Chosen to design and assemble massive components for nuclear industry, the 316 niobium enriched

austenitic stainless steel (also called 316 Nb) suits well this function thanks to its mechanical, heat and

corrosion handling properties. However, these properties might change during steel’s life due to

thermal ageing causing changes within its microstructure. Our purpose is to

understand thermal ageing effects on the material microstructure and properties and to submit a model

predicting the evolution of 316 Nb properties as a function of temperature and time. To do so, based

on Fe-Cr and 316 Nb phase diagrams, we studied the thermal ageing of 316 Nb steel alloys (1%V of

ferrite) and welds (10%V of ferrite) for various temperatures (350, 400, and 450 °C) and ageing time

(from 1 to 10.000 hours). Higher temperatures have been chose to reduce thermal treatment time by

exploiting a kinetic effect of temperature on 316 Nb ageing without modifying reaction mechanisms.

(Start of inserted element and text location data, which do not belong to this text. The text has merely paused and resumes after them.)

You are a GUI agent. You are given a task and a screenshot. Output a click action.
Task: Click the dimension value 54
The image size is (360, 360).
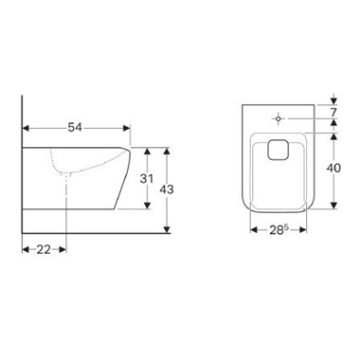[75, 128]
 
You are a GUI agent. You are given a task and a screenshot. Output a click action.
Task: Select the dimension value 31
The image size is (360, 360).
[147, 179]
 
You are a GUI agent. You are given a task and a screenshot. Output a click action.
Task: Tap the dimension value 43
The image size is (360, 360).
[167, 189]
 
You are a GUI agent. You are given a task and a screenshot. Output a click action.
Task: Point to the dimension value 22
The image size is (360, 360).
[44, 249]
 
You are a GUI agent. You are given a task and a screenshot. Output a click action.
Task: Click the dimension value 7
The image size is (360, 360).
[334, 112]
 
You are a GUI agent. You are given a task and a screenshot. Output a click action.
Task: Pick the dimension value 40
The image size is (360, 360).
[333, 168]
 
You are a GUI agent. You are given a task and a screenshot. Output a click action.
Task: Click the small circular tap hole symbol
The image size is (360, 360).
[279, 118]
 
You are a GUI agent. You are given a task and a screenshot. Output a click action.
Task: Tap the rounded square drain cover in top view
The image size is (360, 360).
[278, 150]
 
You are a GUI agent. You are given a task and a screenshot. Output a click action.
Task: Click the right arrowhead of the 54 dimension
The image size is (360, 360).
[127, 128]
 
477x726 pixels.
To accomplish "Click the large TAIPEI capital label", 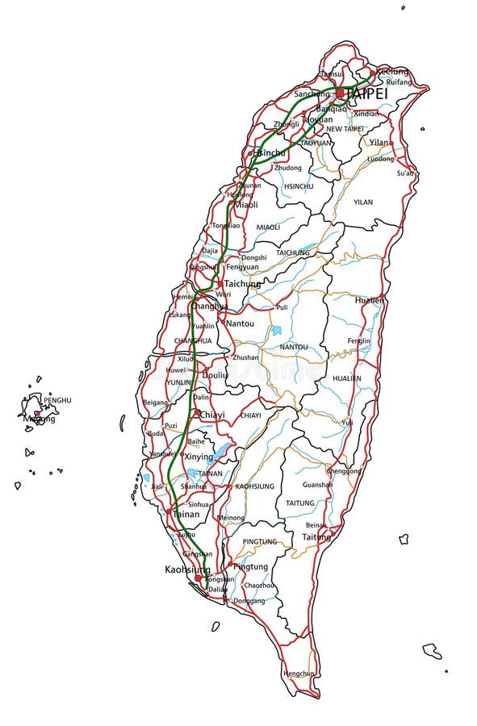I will tap(366, 94).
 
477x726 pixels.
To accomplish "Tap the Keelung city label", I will tap(392, 71).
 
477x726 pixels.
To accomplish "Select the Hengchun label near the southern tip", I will tap(299, 673).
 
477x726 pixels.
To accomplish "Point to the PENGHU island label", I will tap(57, 400).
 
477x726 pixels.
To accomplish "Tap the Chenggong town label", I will tap(344, 470).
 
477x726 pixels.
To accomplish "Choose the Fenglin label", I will tap(358, 340).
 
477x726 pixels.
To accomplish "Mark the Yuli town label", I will tap(347, 422).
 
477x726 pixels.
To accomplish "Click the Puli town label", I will tap(282, 307).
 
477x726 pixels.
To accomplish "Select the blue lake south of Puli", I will tap(277, 330).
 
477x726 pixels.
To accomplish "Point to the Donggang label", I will tap(248, 601).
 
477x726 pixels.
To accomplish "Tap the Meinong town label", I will tap(231, 517).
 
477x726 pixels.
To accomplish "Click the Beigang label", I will tap(155, 402).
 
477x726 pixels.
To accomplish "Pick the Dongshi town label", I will tap(253, 257).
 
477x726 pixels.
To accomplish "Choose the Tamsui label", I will tap(332, 73).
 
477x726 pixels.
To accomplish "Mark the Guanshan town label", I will tap(317, 485).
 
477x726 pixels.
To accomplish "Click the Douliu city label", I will tap(215, 375).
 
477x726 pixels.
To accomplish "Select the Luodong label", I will tap(380, 159).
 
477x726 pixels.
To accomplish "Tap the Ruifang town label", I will tap(398, 82).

Our results show no effect on steel’s global properties due to austenite stability, but an increase of

ferrite hardness during thermal ageing has been observed. It has been shown that austenite’s crystalline

structure (fcc) grants it a thermal stability, however, ferrite crystalline structure (bcc) favours ironchromium demixion and formation of iron-rich and chromium-rich phases within ferrite.

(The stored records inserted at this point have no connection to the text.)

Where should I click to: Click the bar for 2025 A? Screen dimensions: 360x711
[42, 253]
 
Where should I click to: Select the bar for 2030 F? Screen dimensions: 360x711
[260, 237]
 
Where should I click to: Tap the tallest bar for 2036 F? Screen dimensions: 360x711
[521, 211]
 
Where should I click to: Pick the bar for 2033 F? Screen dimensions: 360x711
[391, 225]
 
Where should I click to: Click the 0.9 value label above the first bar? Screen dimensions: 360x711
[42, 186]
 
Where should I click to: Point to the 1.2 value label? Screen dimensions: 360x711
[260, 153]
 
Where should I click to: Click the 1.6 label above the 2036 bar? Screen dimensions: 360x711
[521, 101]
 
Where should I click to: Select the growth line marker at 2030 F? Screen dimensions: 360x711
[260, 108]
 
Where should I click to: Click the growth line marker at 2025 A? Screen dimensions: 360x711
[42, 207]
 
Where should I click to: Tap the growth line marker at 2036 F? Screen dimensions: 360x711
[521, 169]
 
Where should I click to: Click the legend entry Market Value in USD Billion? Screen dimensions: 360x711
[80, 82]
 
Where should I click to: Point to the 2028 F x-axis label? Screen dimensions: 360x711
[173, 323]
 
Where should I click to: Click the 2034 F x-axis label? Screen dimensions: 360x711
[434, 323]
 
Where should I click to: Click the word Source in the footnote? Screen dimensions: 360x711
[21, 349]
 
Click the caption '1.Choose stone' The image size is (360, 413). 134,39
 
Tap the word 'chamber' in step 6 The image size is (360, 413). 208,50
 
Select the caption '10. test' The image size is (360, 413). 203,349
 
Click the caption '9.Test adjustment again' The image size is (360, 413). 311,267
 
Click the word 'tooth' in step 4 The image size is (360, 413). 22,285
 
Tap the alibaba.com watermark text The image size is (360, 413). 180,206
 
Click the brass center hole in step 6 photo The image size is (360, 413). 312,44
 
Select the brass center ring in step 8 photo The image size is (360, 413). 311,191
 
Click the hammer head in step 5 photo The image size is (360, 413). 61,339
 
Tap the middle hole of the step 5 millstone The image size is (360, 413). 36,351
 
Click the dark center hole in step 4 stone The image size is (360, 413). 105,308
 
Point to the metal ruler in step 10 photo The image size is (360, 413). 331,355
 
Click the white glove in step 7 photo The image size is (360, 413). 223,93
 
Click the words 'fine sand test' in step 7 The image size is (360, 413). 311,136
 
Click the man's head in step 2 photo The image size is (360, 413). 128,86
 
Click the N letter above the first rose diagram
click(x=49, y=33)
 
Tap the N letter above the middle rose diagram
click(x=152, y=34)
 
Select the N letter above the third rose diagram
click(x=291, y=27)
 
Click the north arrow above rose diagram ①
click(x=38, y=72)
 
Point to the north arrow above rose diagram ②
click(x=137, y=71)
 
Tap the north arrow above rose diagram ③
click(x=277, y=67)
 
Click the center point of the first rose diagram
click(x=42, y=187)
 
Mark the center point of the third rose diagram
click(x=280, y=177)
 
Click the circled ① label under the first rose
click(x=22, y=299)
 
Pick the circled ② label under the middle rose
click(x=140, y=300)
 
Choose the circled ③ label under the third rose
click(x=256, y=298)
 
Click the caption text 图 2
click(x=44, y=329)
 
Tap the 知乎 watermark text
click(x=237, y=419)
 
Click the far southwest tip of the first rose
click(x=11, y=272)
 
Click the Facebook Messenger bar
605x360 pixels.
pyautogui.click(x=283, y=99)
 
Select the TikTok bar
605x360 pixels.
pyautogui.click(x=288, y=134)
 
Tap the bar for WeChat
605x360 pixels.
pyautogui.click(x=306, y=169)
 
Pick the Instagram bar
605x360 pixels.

Observations of thermal ageing effects on ferrite’s microstructure were necessary to understand the

changes caused by the thermal treatment. Analyses have been performed by using different techniques

like Atom Probe Tomography (APT), Differential Scanning Calorimetry (DSC), and Transmission

Electronic Microscopy (TEM). A demixion of alloy’s elements leading to formation of iron-rich (α phase,

bcc structure), chromium-rich (α’ phase, bcc structure), and nickel-rich (fcc structure) phases within the

ferrite have been shown by using APT analyses (cf. Figure), and associated to ferrite’s hardness

increasing.

Microstructural analyses grant information about phases’ volume fraction, composition, and crystalline

structure. So it becomes possible to associate hardness measurements to the volume fractions of the

different phases and to set up an easy way to calculate chromium-rich and nickel-rich particles’ growth

rate depending on temperature. The same methodology has been applied to DSC results, which allowed

us to measure the enthalpy of α’ phase dissolution between 500 and 600 °C.

We tried to employ these results to predict 316 Nb properties’ change during industrial process.

Calculations have been performed using ThermoCalc software to set up our material’s final state, then

by using Dictra moduli to present atoms diffusion between phases and Prisma moduli to calculate

particles’ size and volume fraction depending on time and temperature. These calculations have been

improved by using our experimental results so we could submit a realistic model for 316 Nb thermal

ageing in real conditions.

To resume, we started from mechanical and macroscopic measurements and explained the results

through microstructural changes, and used these results for models, which allow us to certify the 316

Nb can be used during a large period.